Comment réglementer l'intelligence artificielle ?

L’IA s’impose comme un nouveau champ de bataille économique, social et politique. Les géants américains de la Tech développent bien souvent leurs activités en dehors de tout contrôle. Et parce que l’IA se déploie à une vitesse exponentielle, elle fait peser des menaces grandissantes sur nos droits fondamentaux. Face à cela, quelles législations sont déjà en œuvre ? Quelles sont leurs limites ? Pourquoi la réglementation s’impose-t-elle comme une urgence ?

L'AI Act : première législation sur l'IA

L'Artificial Intelligence Act (AI Act), porté par l’Union européenne (UE), est la première réglementation de l’intelligence artificielle.

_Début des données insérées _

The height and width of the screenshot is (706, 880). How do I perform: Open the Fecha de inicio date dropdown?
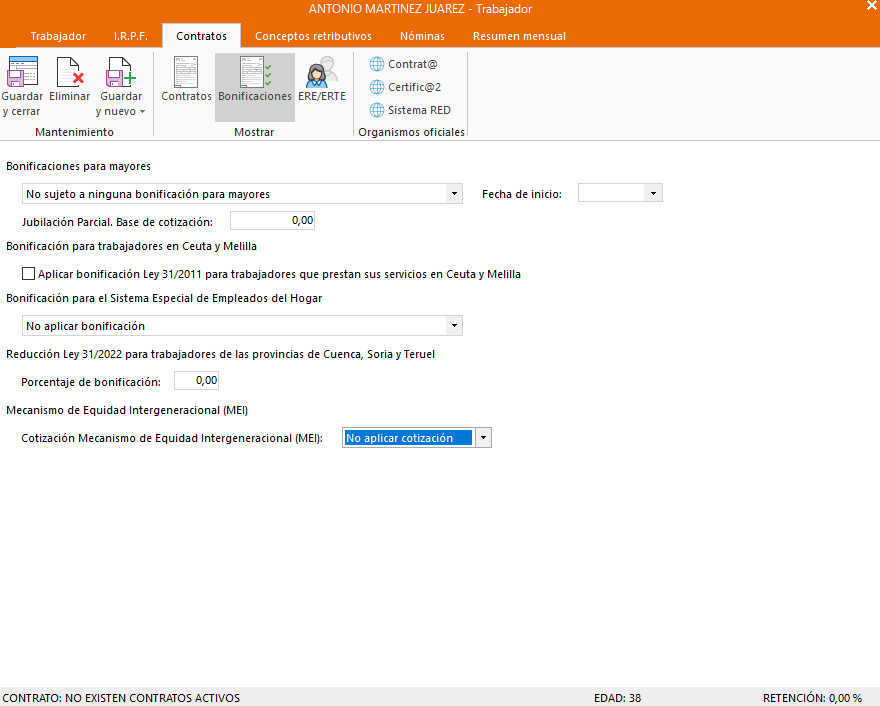[653, 194]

Elle a été adoptée dans sa version finale en 2024, à l’unanimité, par les États membres de l’UE. Une règlementation historique puisque c'est le premier texte au monde visant à encadrer l’utilisation et le développement de systèmes d’IA au regard des risques qu’ils font peser sur nos droits fondamentaux. 

✅ Ce qui va dans le bon sens

En se dotant de la première législation mondiale sur le sujet de l’IA, l’Union européenne s’inscrit dans la bonne voie. Bien que la mise en œuvre du texte ne soit encore pas complète, ses premières mesures sont déjà entrées en vigueur le 2 février 2025, les autres vont se déployer en plusieurs phases jusqu’en 2027.

Parmi les éléments positifs du texte :

🟢L’AI Act prévoit des évaluations de l’impact sur les droits fondamentaux.

🟢L’AI Act prévoit des recours en matière de plaintes et de réparations pour les personnes affectées. 

🟢L’AI Act interdit déjà des utilisations de l’IA comme les logiciels de « notation sociale », privés ou publics, comme ceux utilisés par la Chine.

🚫Ce qui ne va pas assez loin

Le règlement européen sur l’IA reste imparfait et le texte présente encore plusieurs failles, pour lesquelles la France s’est notamment mobilisée, ce qui in fine, affaiblit la portée du texte.

Bien que l’AI Act ait interdit les utilisations d’IA jugées « inacceptables », le texte permet des exceptions. Par exemple, les IA de « police prédictive » visant à « profiler » des personnes en estimant leur probabilité de commettre une infraction, ont été interdites par l’AI Act mais il y a des domaines où elle pourra être déployée.

Parmi les failles de l'AI Act, en voici certaines :

🔴La reconnaissance faciale partiellement interdite 

L’AI Act ouvre aussi la voie à la légalisation de certains usages spécifiques de la reconnaissance faciale en temps réel. C’est une première dans l’UE, et cela en dépit de nos alertes démontrant que le recours à ces systèmes dans l’espace public est une violation des droits et des libertés.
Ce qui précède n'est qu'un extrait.